I do not think the shift can be explained exclusively on the policies of the last fifteen years. The growth of the cult of the manager seems to be worldwide, although it is perhaps more powerful here. With the economy performing badly and without the resources to provide the services the public demanded, some “genius” decided – without any evidence – that there would be big productivity gains from managing the public service “properly”.

They have not appeared. There are plenty of anecdotes about occasional gains, but most would have happened anyway, and were happening before the new managers stepped in. The failure of the New Zealand economy to produce significant increases in productivity growth – if anything there has been a slowdown since the reforms – is one of the great puzzles of recent economic development.

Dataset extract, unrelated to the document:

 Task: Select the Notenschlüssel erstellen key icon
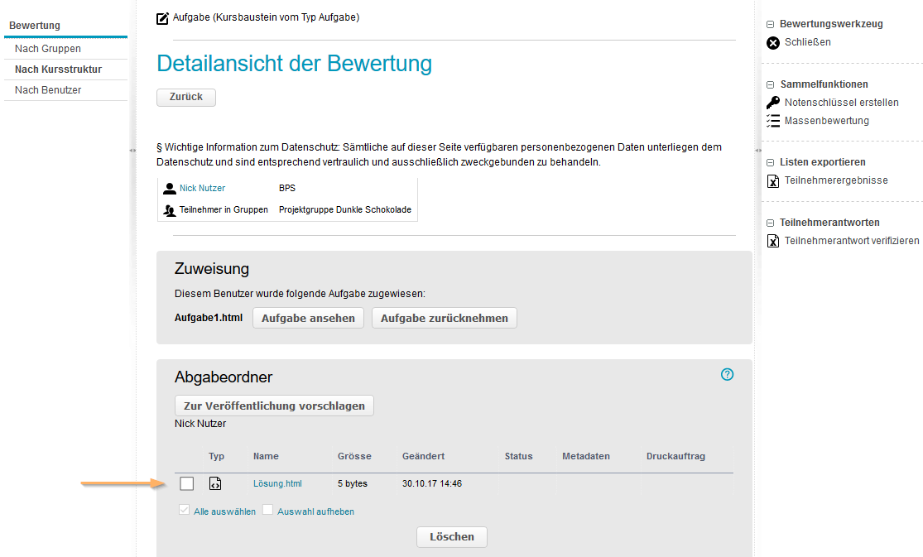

In the case of the public sector it may be that the new management styles are inimical to improved performance. The tendency to increase the management layer at the expense of front line delivery seems be widespread. Among the reasons may be:
– new managers require high quality (and expensive) working environments. (Recall those $1000 chairs that the HFA needed, while in the hospital clinics they were meant to be funding, waiting patients sit on run-down chairs.)
– remuneration rates for the new managers are high, at levels which often seem out of line with what the sharp end is being paid. Apparently a prerogative of management is they must be paid more than those they manage.
– generic managers know little about the services their institutions provide, so they insulate themselves and reorganize instead. As one local authority employee, having been subject to three restructuring within a year, said “why dont they do something about the roads, the parks, and the libraries instead?”
– “re-disorganizations” not only divert the institution from its real purpose, but disrupt productivity and are costly in redundancy packages. (Who can understand the need for such redundancies in WINZ, which has only just been created?)
– the new management style requires greater controls in the name of “accountability”, abandoned the principle of personal responsibility. This requires more administrators and more processing. While no doubt some took personal advantages in the old system, the costs of their abuse may be less than the cost of the controls to prevent it. In the name of free markets we strengthened bureaucracy.
– the surge in demand for managers means many are simply not experienced or competent.

Even more managers have to be appointed to cover for their deficiencies of others. To misquote Bernard Shaw “those who can do: those who cant, become managers.”

A recent government review reported hospital managers were doing well. Their main problem was their health professionals treating the patients would not conform to the managers’ requirements. The view was offered without any sense of irony. After all, the presenters were managers. But the public wants managers who have emblazoned on their heart (not to mention in their personal development files) “my job is to assist the health professionals to help their patients.” Apparently for modern management practice it is not.

I have not been asked to go on strike at my university yet. My professional responsibility – an old fashioned notion I know, but I truly believe in it – is that I will not compromise my students, nor my research. My industrial action will be to withdraw cooperation in the corporate planning process. That should bring the registry to a grinding halt, while benefiting students and research.

In the interim I keep a copy of the new calendar above my desk, above the functional one I use. It is to remind me who is in charge, and who I am there to serve.